# [DATA TO PROCESS]
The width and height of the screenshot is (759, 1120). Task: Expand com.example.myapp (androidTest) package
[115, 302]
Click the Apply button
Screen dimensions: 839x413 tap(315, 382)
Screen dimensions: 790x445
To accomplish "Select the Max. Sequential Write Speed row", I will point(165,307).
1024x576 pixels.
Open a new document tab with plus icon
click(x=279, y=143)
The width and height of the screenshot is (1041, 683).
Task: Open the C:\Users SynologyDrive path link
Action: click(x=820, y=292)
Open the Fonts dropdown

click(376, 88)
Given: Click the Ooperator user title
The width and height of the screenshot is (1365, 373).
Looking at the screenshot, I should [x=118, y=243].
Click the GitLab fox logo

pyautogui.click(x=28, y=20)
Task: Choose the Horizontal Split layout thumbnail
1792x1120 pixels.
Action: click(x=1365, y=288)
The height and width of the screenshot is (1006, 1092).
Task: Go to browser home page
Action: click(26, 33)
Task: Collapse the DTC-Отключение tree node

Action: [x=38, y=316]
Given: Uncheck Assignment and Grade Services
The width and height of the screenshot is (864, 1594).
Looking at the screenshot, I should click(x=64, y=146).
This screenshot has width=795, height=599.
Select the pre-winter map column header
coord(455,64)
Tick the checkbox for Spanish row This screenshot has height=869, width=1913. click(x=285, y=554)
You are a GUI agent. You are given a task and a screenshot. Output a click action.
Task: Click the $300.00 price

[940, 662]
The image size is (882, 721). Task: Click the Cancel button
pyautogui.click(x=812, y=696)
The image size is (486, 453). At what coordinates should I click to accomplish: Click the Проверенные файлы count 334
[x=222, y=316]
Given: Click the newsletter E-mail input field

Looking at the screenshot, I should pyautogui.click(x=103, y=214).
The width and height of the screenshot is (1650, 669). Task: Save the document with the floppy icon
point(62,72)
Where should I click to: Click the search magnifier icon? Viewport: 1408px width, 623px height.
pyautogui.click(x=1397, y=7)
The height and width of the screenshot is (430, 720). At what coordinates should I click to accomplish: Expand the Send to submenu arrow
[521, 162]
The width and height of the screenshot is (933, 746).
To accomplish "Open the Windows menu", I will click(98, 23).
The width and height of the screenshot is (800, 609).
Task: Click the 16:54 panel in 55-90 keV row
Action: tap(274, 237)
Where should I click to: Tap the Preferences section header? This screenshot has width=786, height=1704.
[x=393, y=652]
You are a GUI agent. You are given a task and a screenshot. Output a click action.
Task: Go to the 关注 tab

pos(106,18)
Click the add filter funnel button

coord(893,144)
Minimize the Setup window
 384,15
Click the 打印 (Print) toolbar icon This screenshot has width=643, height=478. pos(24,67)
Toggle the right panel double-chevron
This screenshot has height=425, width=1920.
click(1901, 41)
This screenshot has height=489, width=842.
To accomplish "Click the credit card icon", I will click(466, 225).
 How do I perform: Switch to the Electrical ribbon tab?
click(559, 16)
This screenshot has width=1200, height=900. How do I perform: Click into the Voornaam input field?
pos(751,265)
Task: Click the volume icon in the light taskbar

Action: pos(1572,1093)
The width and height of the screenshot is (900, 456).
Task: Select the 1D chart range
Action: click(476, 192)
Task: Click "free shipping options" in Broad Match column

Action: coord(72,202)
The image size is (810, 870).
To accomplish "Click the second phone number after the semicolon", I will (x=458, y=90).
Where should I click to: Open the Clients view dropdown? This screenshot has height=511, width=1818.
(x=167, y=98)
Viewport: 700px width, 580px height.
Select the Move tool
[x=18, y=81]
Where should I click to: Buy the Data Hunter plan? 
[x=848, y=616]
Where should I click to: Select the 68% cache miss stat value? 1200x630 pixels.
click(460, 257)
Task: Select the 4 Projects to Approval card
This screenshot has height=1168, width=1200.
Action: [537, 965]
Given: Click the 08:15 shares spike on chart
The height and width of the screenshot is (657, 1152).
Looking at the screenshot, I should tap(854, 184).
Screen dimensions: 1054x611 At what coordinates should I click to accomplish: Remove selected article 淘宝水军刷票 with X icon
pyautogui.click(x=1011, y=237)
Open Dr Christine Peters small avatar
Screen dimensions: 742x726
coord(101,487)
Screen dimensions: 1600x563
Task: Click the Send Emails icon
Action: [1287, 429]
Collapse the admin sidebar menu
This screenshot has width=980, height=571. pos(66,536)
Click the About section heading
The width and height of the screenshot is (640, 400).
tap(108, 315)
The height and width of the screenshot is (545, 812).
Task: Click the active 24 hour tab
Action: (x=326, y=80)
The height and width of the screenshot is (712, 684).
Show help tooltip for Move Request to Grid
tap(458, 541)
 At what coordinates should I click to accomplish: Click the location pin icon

# [WORK INSTRUCTION]
Your task is to retype the records precisely as they stand.

# [RESPONSE AREA]
The width and height of the screenshot is (759, 1120). Task: Expand com.example.myapp (androidTest) package
[115, 302]
Click the Apply button
Screen dimensions: 839x413 tap(315, 382)
Screen dimensions: 790x445
To accomplish "Select the Max. Sequential Write Speed row", I will point(165,307).
1024x576 pixels.
Open a new document tab with plus icon
click(x=279, y=143)
The width and height of the screenshot is (1041, 683).
Task: Open the C:\Users SynologyDrive path link
Action: click(x=820, y=292)
Open the Fonts dropdown

click(376, 88)
Given: Click the Ooperator user title
The width and height of the screenshot is (1365, 373).
Looking at the screenshot, I should [x=118, y=243].
Click the GitLab fox logo

pyautogui.click(x=28, y=20)
Task: Choose the Horizontal Split layout thumbnail
1792x1120 pixels.
Action: click(x=1365, y=288)
The height and width of the screenshot is (1006, 1092).
Task: Go to browser home page
Action: click(26, 33)
Task: Collapse the DTC-Отключение tree node

Action: [x=38, y=316]
Given: Uncheck Assignment and Grade Services
The width and height of the screenshot is (864, 1594).
Looking at the screenshot, I should click(x=64, y=146).
This screenshot has width=795, height=599.
Select the pre-winter map column header
coord(455,64)
Tick the checkbox for Spanish row This screenshot has height=869, width=1913. click(x=285, y=554)
You are a GUI agent. You are given a task and a screenshot. Output a click action.
Task: Click the $300.00 price

[940, 662]
The image size is (882, 721). Task: Click the Cancel button
pyautogui.click(x=812, y=696)
The image size is (486, 453). At what coordinates should I click to accomplish: Click the Проверенные файлы count 334
[x=222, y=316]
Given: Click the newsletter E-mail input field

Looking at the screenshot, I should pyautogui.click(x=103, y=214).
The width and height of the screenshot is (1650, 669). Task: Save the document with the floppy icon
point(62,72)
Where should I click to: Click the search magnifier icon? Viewport: 1408px width, 623px height.
pyautogui.click(x=1397, y=7)
The height and width of the screenshot is (430, 720). At what coordinates should I click to accomplish: Expand the Send to submenu arrow
[521, 162]
The width and height of the screenshot is (933, 746).
To accomplish "Open the Windows menu", I will click(98, 23).
The width and height of the screenshot is (800, 609).
Task: Click the 16:54 panel in 55-90 keV row
Action: tap(274, 237)
Where should I click to: Tap the Preferences section header? This screenshot has width=786, height=1704.
[x=393, y=652]
You are a GUI agent. You are given a task and a screenshot. Output a click action.
Task: Go to the 关注 tab

pos(106,18)
Click the add filter funnel button

coord(893,144)
Minimize the Setup window
 384,15
Click the 打印 (Print) toolbar icon This screenshot has width=643, height=478. pos(24,67)
Toggle the right panel double-chevron
This screenshot has height=425, width=1920.
click(1901, 41)
This screenshot has height=489, width=842.
To accomplish "Click the credit card icon", I will click(466, 225).
 How do I perform: Switch to the Electrical ribbon tab?
click(559, 16)
This screenshot has width=1200, height=900. How do I perform: Click into the Voornaam input field?
pos(751,265)
Task: Click the volume icon in the light taskbar

Action: pos(1572,1093)
The width and height of the screenshot is (900, 456).
Task: Select the 1D chart range
Action: click(476, 192)
Task: Click "free shipping options" in Broad Match column

Action: coord(72,202)
The image size is (810, 870).
To accomplish "Click the second phone number after the semicolon", I will (x=458, y=90).
Where should I click to: Open the Clients view dropdown? This screenshot has height=511, width=1818.
(x=167, y=98)
Viewport: 700px width, 580px height.
Select the Move tool
[x=18, y=81]
Where should I click to: Buy the Data Hunter plan? 
[x=848, y=616]
Where should I click to: Select the 68% cache miss stat value? 1200x630 pixels.
click(460, 257)
Task: Select the 4 Projects to Approval card
This screenshot has height=1168, width=1200.
Action: [537, 965]
Given: Click the 08:15 shares spike on chart
The height and width of the screenshot is (657, 1152).
Looking at the screenshot, I should tap(854, 184).
Screen dimensions: 1054x611 At what coordinates should I click to accomplish: Remove selected article 淘宝水军刷票 with X icon
pyautogui.click(x=1011, y=237)
Open Dr Christine Peters small avatar
Screen dimensions: 742x726
coord(101,487)
Screen dimensions: 1600x563
Task: Click the Send Emails icon
Action: [1287, 429]
Collapse the admin sidebar menu
This screenshot has width=980, height=571. pos(66,536)
Click the About section heading
The width and height of the screenshot is (640, 400).
tap(108, 315)
The height and width of the screenshot is (545, 812).
Task: Click the active 24 hour tab
Action: (x=326, y=80)
The height and width of the screenshot is (712, 684).
Show help tooltip for Move Request to Grid
tap(458, 541)
 At what coordinates should I click to accomplish: Click the location pin icon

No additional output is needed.